Four of the major parties have not provided “anything like full details” on plans to cut the deficit, the Institute for Fiscal Studies has said.
“Broad outlines” of the choice on offer were on show, it said, but voters were “somewhere in the dark” over cuts planned by the main UK parties and SNP.
The Conservatives would have to cut services and Labour borrow £26bn a year, the independent body suggested.
It said the difference between the two approaches was the biggest since 1992 reports BBC.
The two largest parties again attacked each other’s economic plans.
The Conservatives said a Labour government backed by the SNP would be “deeply unstable”, as Labour said the Tories planned “the biggest cuts in the developed world”.
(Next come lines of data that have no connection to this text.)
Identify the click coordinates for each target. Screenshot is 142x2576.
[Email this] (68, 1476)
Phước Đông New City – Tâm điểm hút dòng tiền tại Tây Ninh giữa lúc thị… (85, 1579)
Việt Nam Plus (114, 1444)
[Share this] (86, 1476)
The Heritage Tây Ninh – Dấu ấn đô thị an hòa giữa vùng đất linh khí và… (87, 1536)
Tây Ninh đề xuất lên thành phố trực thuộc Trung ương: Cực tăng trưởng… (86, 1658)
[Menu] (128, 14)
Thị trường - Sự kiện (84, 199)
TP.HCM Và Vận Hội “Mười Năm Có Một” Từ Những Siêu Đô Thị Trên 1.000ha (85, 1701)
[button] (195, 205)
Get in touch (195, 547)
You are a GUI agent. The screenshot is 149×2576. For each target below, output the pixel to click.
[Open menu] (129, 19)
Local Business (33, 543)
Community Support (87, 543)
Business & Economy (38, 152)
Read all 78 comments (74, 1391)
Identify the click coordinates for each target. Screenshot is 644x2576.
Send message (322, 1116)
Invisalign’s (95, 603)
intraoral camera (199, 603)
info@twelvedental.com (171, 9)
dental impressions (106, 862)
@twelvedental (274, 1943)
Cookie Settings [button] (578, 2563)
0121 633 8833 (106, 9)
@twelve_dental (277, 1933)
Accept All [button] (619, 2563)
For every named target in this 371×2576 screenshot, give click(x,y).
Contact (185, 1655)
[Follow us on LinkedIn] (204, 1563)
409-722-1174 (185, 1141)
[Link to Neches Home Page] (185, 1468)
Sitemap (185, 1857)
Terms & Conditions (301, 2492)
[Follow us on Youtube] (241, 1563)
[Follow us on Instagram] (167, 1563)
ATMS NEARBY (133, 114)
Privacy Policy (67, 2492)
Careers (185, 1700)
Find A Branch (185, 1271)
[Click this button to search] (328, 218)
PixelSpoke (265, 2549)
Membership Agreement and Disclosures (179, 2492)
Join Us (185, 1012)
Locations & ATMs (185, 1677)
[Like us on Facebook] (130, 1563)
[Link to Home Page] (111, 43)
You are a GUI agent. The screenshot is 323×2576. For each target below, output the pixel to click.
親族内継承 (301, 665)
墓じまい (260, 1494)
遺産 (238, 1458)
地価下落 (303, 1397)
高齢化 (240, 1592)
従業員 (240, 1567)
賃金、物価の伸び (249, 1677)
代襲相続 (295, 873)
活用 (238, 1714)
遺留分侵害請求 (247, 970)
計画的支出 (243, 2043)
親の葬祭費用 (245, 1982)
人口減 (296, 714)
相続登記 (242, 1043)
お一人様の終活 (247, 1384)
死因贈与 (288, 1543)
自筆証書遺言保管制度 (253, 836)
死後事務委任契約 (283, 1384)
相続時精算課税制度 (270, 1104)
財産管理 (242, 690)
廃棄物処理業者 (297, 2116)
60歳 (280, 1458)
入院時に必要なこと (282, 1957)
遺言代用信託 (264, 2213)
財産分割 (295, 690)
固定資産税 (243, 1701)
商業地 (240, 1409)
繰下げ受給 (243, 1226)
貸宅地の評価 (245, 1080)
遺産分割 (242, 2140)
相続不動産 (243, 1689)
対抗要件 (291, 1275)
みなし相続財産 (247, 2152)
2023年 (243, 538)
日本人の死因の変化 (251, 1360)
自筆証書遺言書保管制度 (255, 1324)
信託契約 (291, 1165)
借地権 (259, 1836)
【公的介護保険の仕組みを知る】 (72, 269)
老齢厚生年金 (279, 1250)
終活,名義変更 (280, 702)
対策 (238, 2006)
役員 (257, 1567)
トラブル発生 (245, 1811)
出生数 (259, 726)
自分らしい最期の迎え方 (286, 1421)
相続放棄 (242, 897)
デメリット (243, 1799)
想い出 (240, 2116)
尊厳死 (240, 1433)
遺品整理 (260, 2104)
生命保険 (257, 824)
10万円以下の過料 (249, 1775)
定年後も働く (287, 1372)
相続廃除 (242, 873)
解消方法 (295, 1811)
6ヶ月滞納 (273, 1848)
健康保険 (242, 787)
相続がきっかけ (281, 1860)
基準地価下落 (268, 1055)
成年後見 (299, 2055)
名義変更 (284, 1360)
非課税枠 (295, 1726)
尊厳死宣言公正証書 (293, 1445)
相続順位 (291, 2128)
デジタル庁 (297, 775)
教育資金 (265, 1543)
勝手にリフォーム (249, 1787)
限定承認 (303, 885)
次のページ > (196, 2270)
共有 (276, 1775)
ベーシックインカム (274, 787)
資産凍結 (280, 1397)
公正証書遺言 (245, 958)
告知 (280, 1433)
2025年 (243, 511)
The think tank’s deputy director Carl Emmerson said: “There are genuinely big differences between the main parties’ fiscal plans.
“The electorate has a real choice, although it can at best see only the broad outlines of that choice.”
The analysis found Conservative plans for the next Parliament involve “a significantly larger reduction in borrowing and debt than Labour plans”, Mr Emmerson said.
But the report said that was based on “substantial and almost entirely unspecified spending cuts and tax increases” and could involve “further real cuts to unprotected departments of around £30 billion”.
Labour had been “considerably more vague” about how much it wants to borrow, the report said.